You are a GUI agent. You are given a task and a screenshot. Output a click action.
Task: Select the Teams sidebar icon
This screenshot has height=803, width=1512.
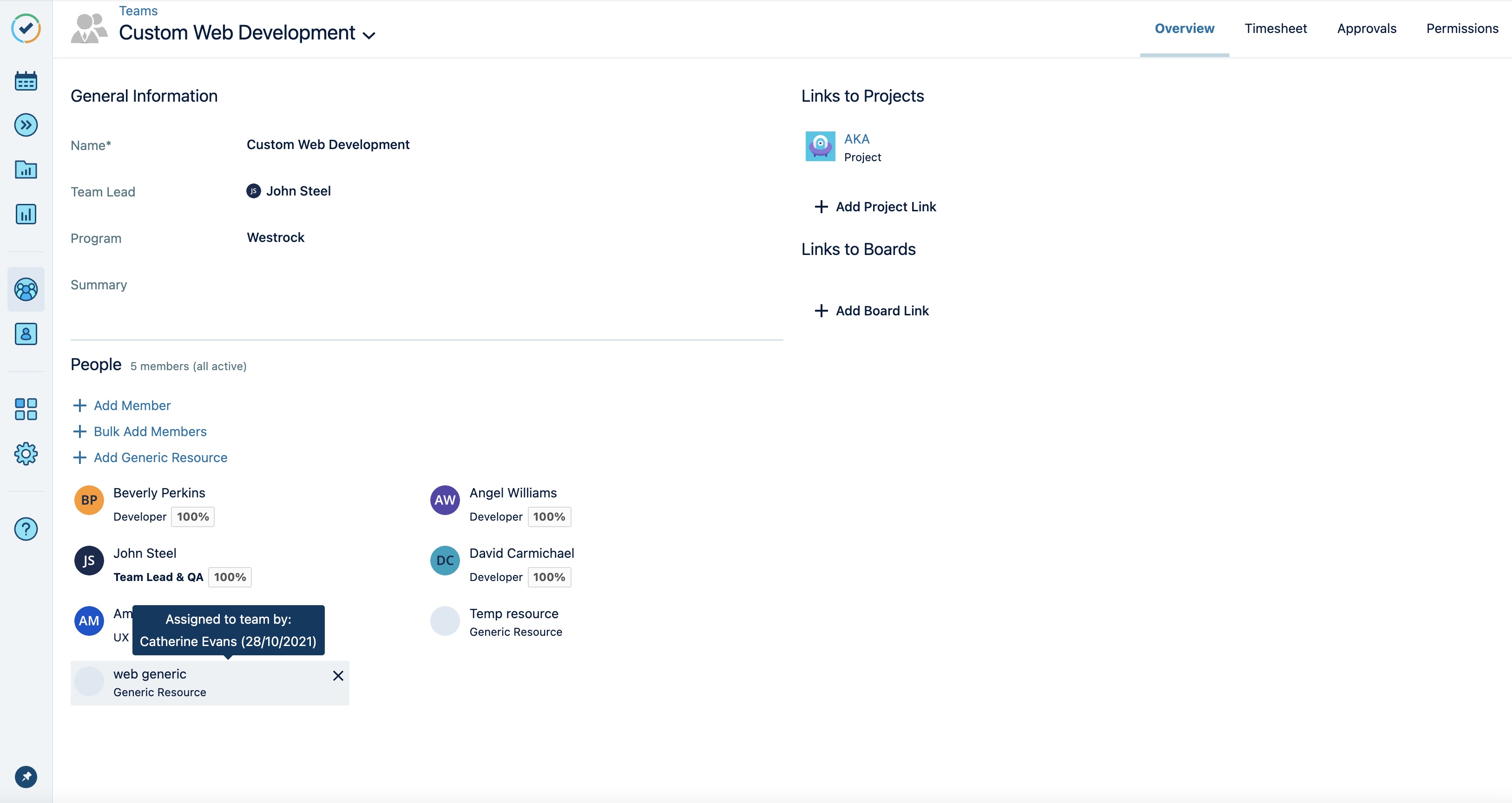[x=26, y=289]
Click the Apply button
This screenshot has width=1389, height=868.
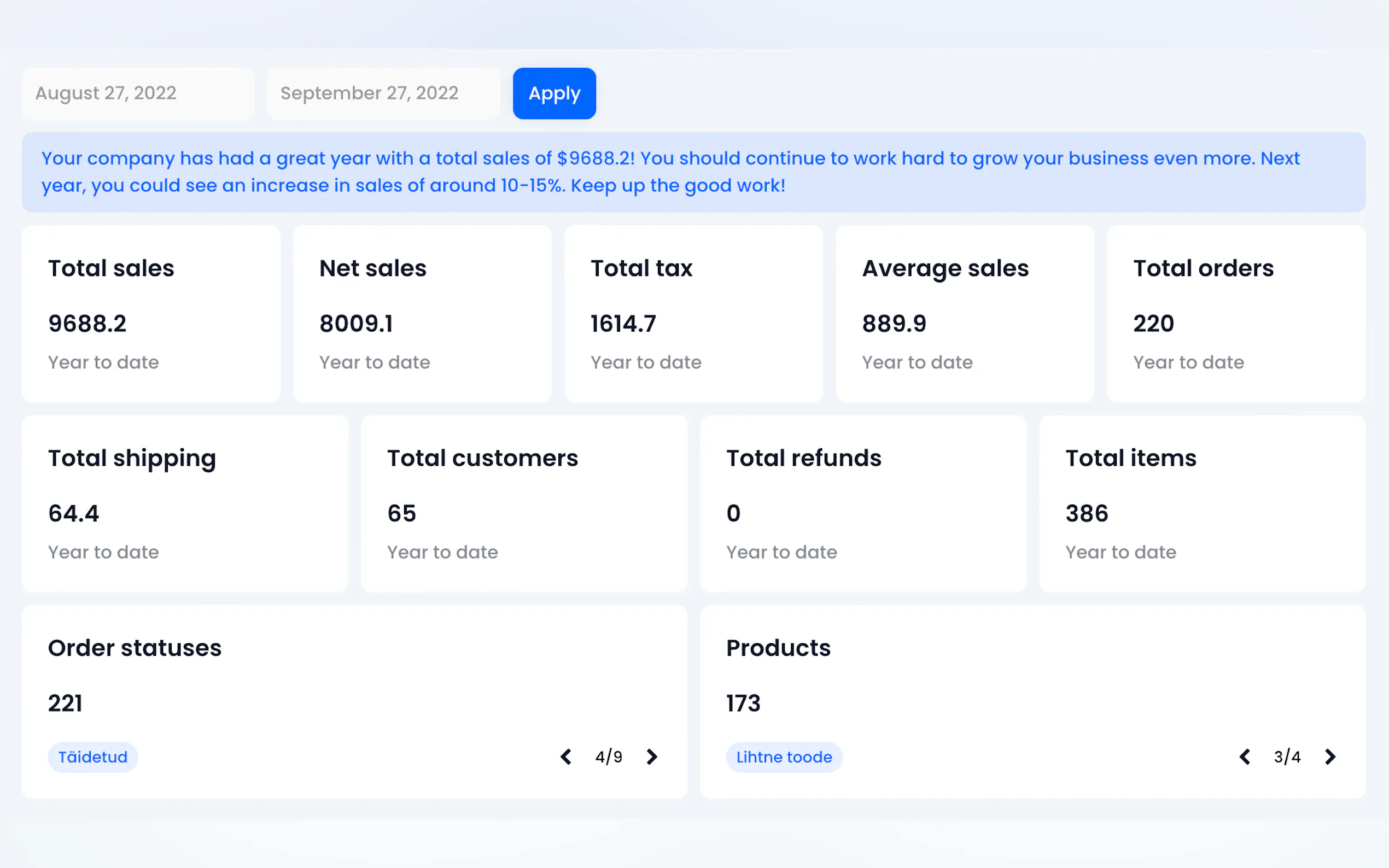point(554,93)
---*---
=== Requirement ===
The answer consists of the lines from the one holding "This screenshot has height=803, width=1512." to the end of the records, inclusive, restated exactly and without pictures.

=== Result of the exercise ===
This screenshot has height=803, width=1512.
[x=26, y=289]
Click the Apply button
This screenshot has width=1389, height=868.
point(554,93)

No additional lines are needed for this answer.